4 Dicembre 2015

«Favorevoli, però i costi di gestione rischiano di ricadere sui prezzi»

«Favorevoli, però i costi di gestione rischiano di ricadere sui prezzi»
giribaldi: se non si aumentano le agevolazioni ci sarà un effetto boomerang

IMPERIA. Bancomat e carte di credito anche per pagare la colazione al bar e le piccole spese quotidiane: le associazioni dei consumatori sono d’ accordo. L’ emendamento alla legge di Stabilità proposto dal Pd in commissione Bilancio che vuole abbassare la soglia minima a pochi euro (oggi il tetto per il quale gli esercenti possono rifiutare i pagamenti elettronici è di 30 euro) è accolto con soddisfazione dalle varie associazioni presenti sul territorio che si occupano di tutelare i diritti dei cittadini.
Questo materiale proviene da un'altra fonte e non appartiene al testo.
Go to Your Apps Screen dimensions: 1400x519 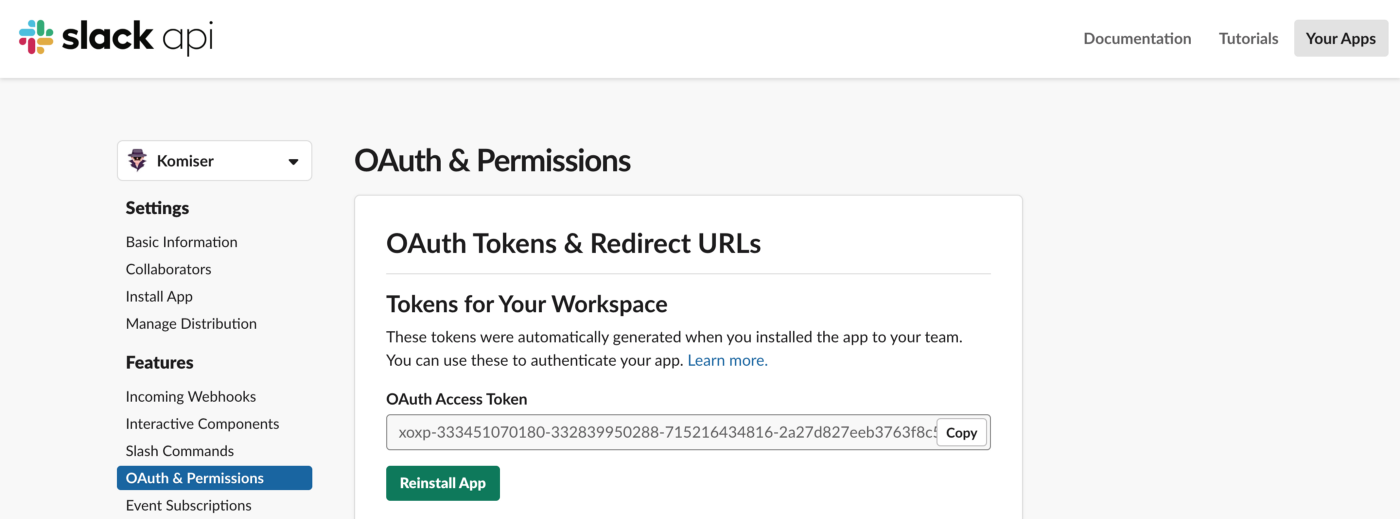(x=1341, y=38)
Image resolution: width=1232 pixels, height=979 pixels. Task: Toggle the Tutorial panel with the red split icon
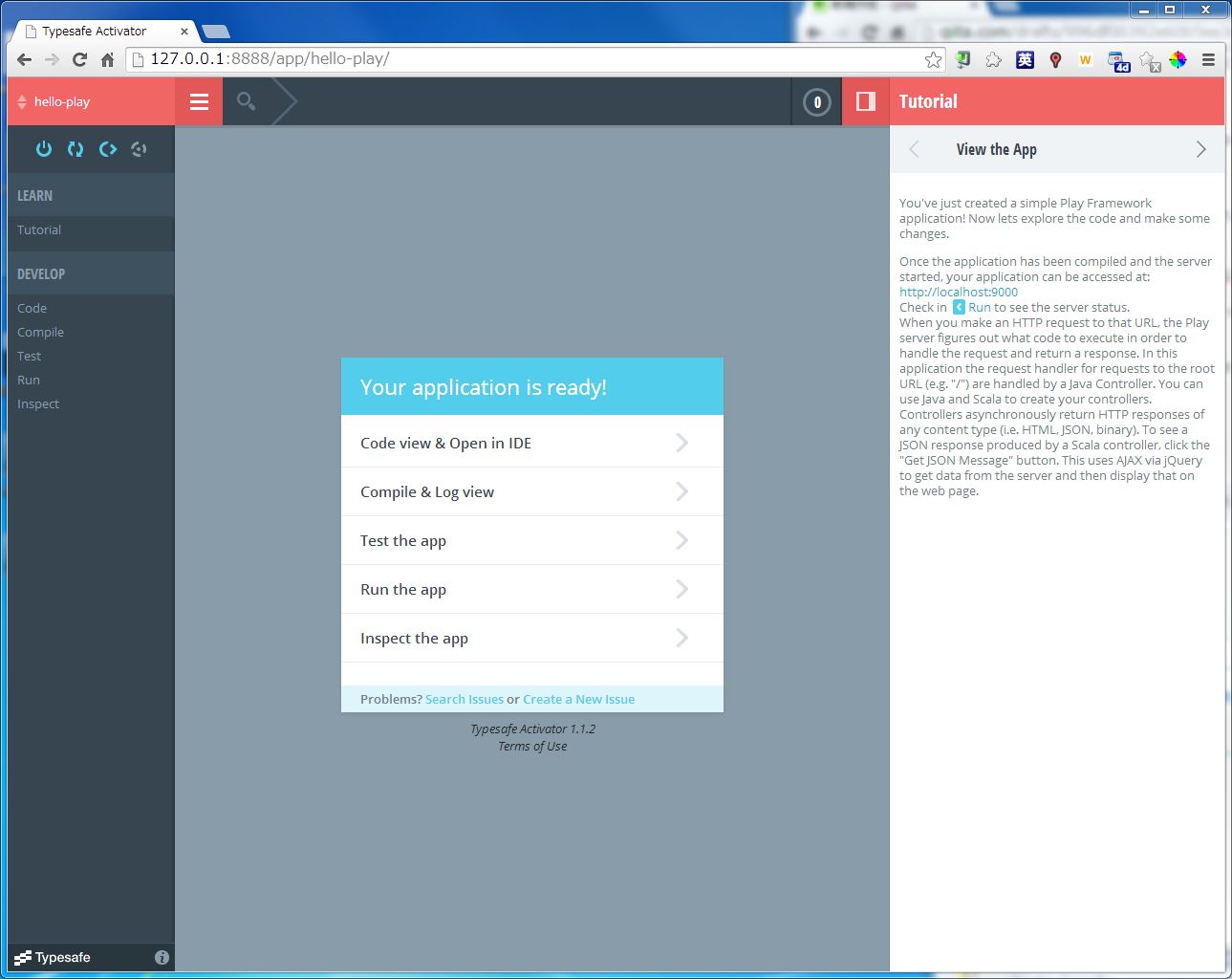(x=865, y=101)
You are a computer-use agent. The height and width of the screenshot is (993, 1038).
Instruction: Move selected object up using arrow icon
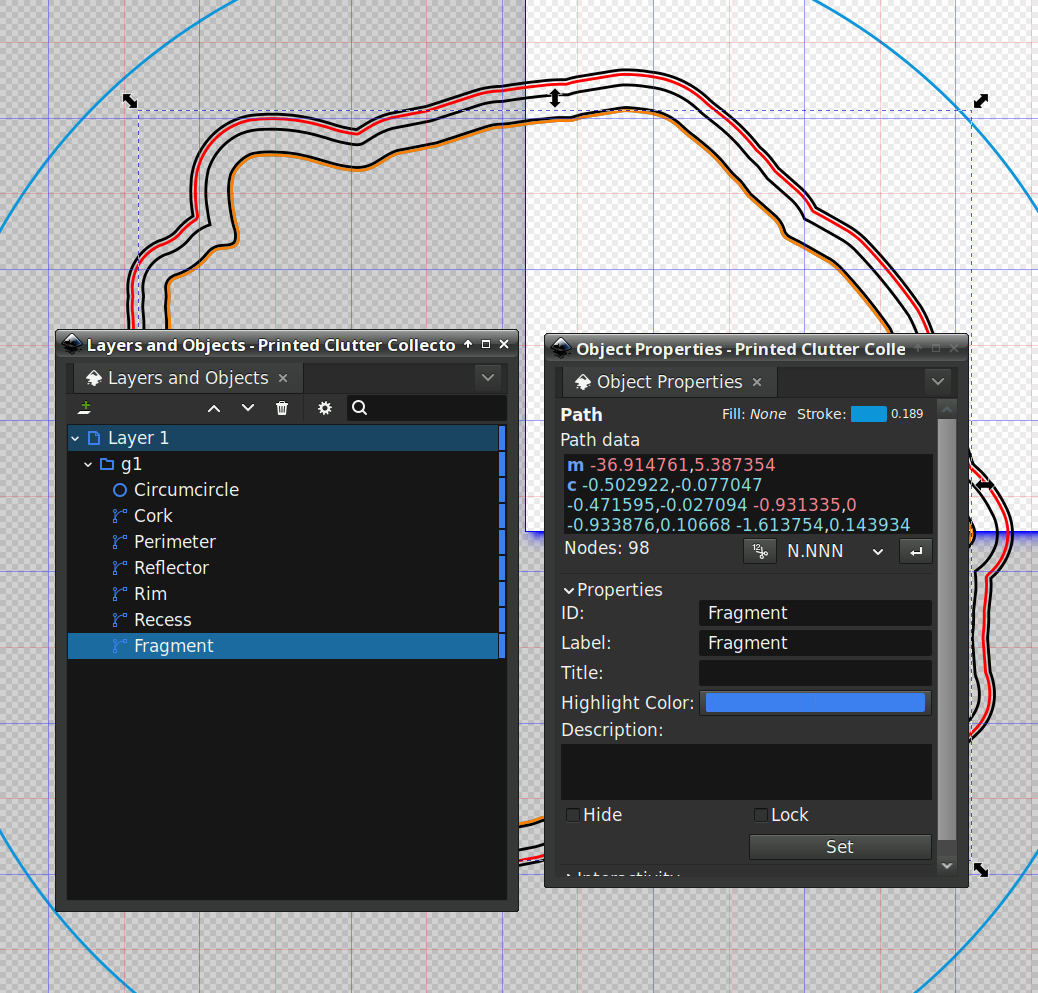point(213,408)
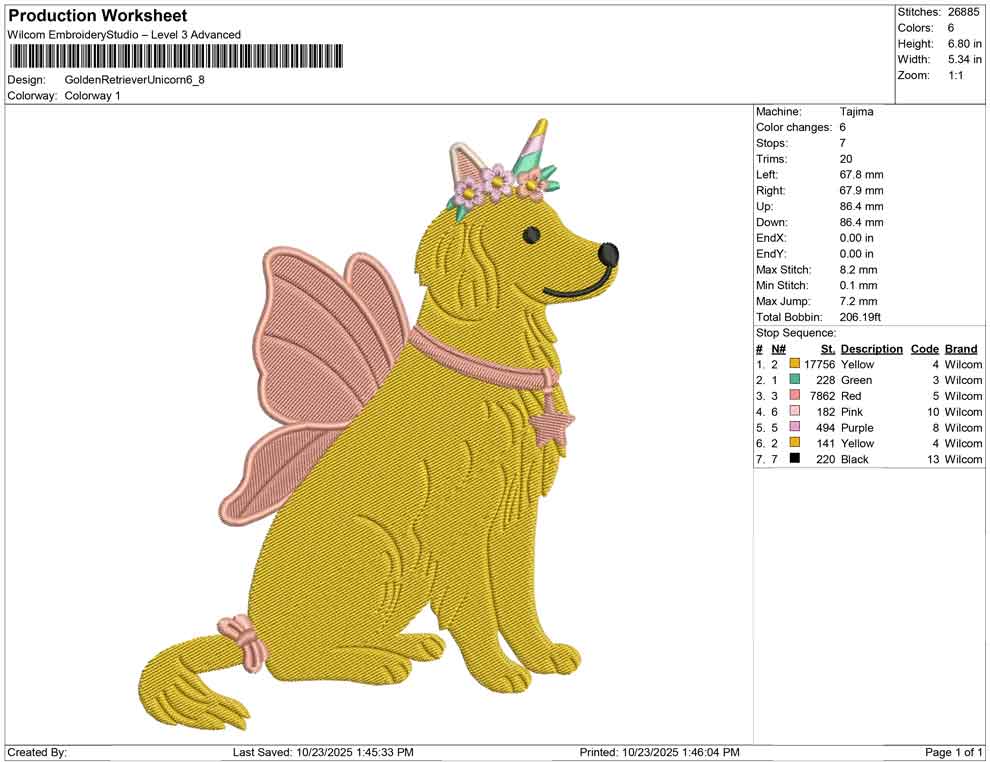The width and height of the screenshot is (990, 762).
Task: Click the Description column header
Action: [871, 349]
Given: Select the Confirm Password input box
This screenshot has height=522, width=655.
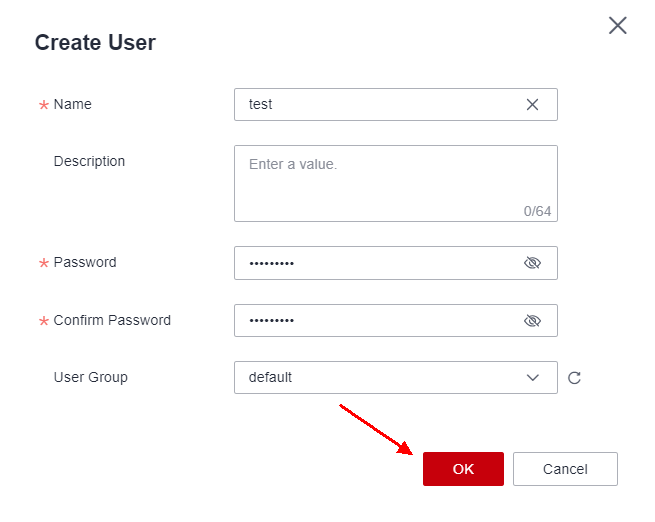Looking at the screenshot, I should 375,321.
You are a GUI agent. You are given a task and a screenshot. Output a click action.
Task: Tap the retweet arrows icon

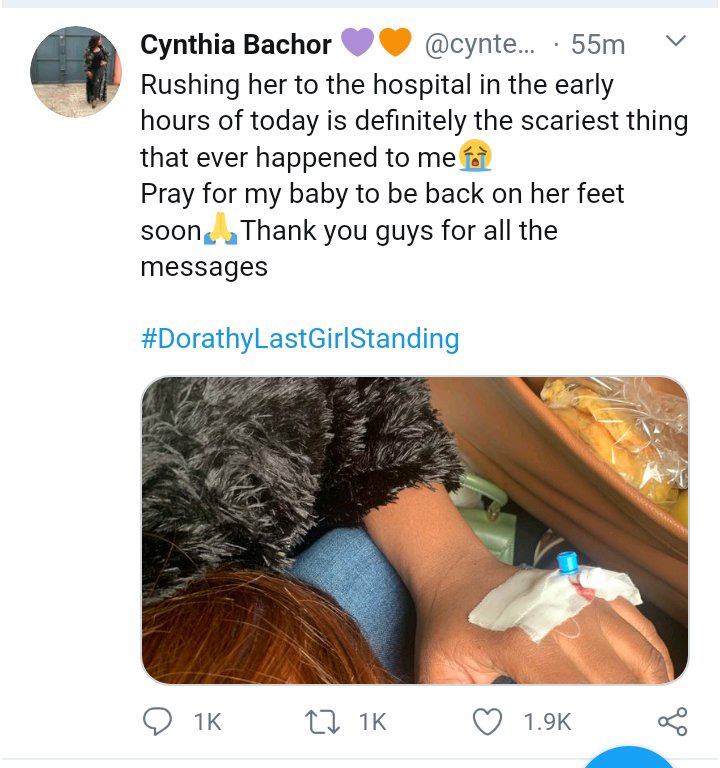[x=322, y=722]
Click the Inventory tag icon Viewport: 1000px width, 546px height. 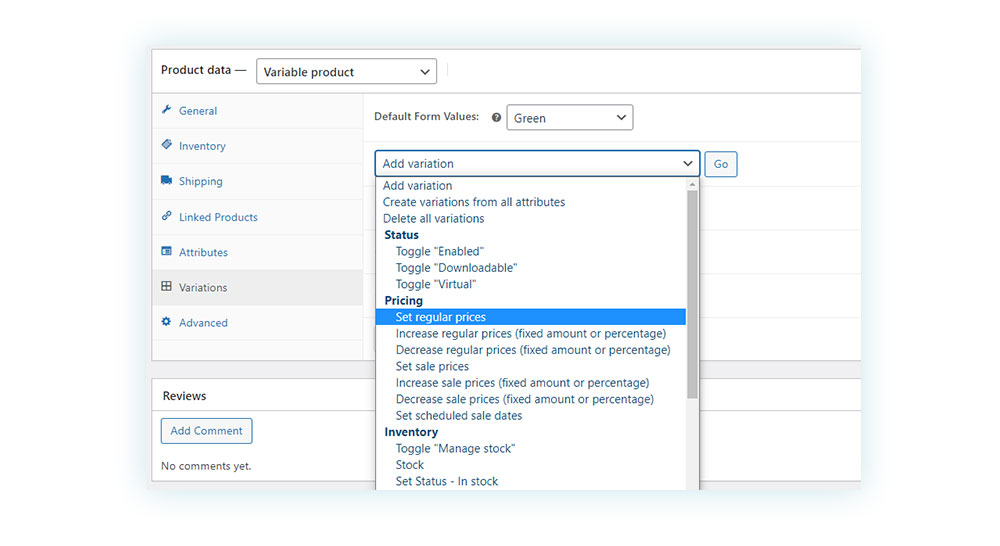click(x=166, y=145)
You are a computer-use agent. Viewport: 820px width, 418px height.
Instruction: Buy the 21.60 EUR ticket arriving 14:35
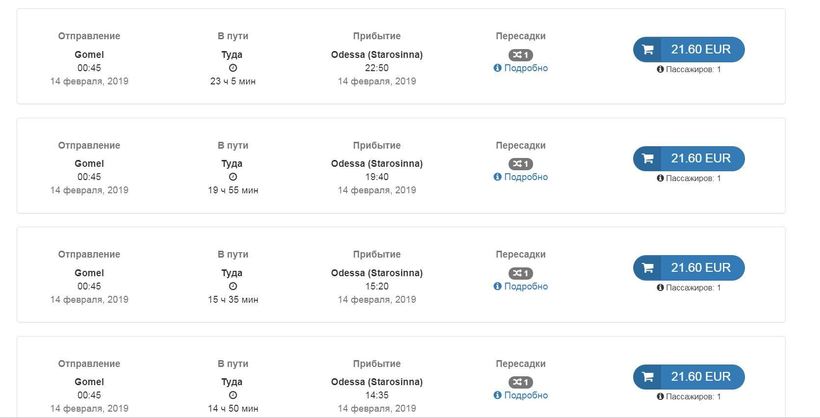click(x=699, y=377)
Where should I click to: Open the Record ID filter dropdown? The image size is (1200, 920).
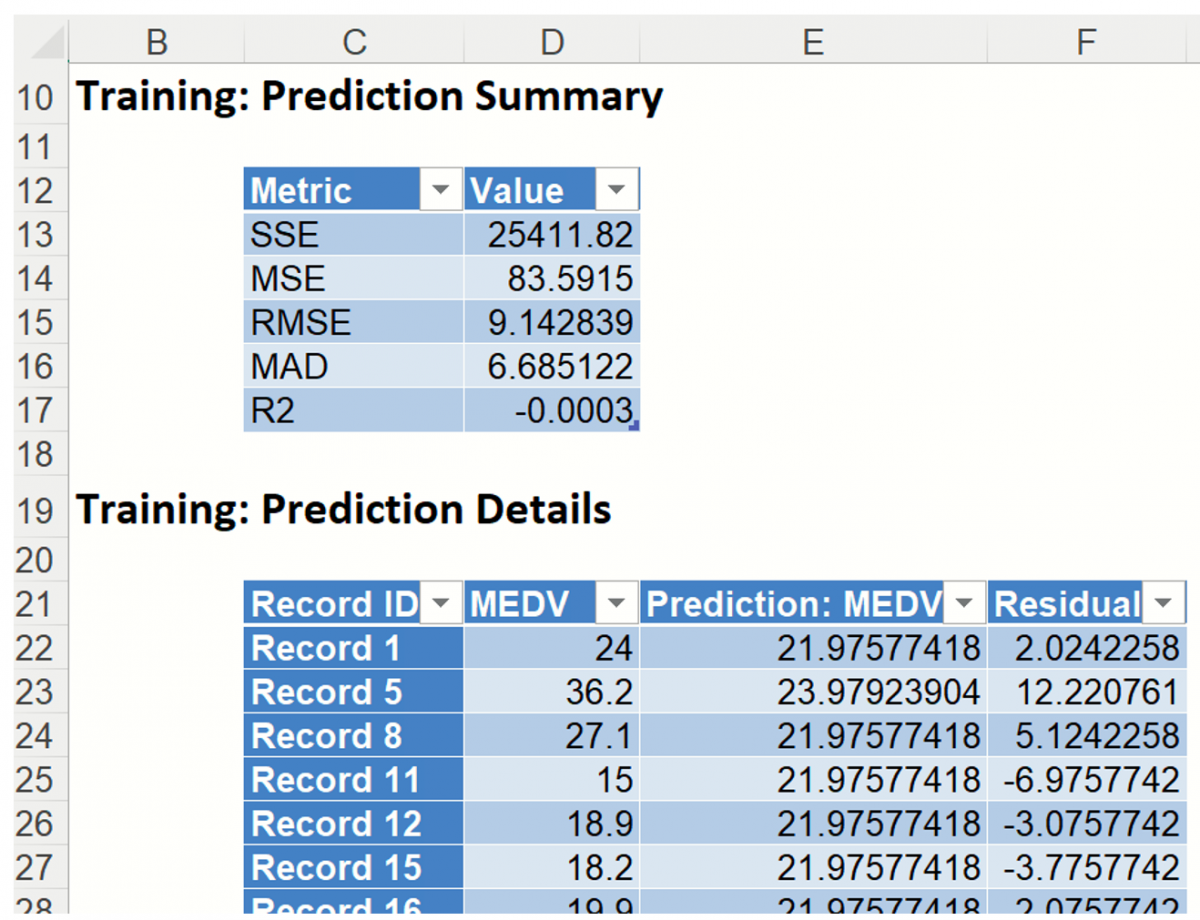440,603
Con, però, la necessaria cautela. «Siamo assolutamente favorevoli – conferma Francesco Giribaldi, coordinatore provinciale della Federconsumatori – perché quest’ iniziativa va indubbiamente a favorire il consumatore. Ma, e questo deve essere subito ben chiaro, occorrono alcune premesse. Intanto- prosegue Giribaldi – le banche devono in tutti i modi cercare di agevolare e incentivare l’ uso della moneta elettronica attraverso sgravi e forti riduzioni, sia per le spese di rilascio e ge stione di carte di credito e bancomat sia per le commissioni addebitate agli esercenti». Un caloroso invito delle associazioni dei consumatori è poi diretto a commercianti, artigiani e professionisti. «Se le commissioni legate all’ uso del Pos non vengono drasticamente abbassateconferma Giribaldi – gli esercenti saranno in qualche modo “costretti”, e in parte anche giustificati, ad alzare il prezzo finale al consumatore. Che, alla fine, finirebbe per essere penalizzato. Insomma, cerchiamo di non rendere negativa una cosa che, in partenza, ha solo lati positivi». Il costo medio di gestione del cosiddetto Pos oscilla tra i 1.000 e i 2.000 euro, compresa installazione, noleggio annuale e canone dell’ apparecchio. Sono già diversi i sindacati di categoria (esercizi pubblici in testa) che hanno storto il naso all’ annuncio di pagare il caffè con il bancomat. Adiconsum auspica che «si proceda a passo spedito sulla scelta di potenziare la moneta elettronica», che offre « maggiore comodità e sicurezza». Sulla stessa lunghezza d’ onda è il Codacons. «All’ estero è consuetudine oramai da anni pagare anche le piccole spese con il bancomat: chiediamo sanzioni pesanti per chi rifiuterà il pagamento con bancomat anche per piccoli importi».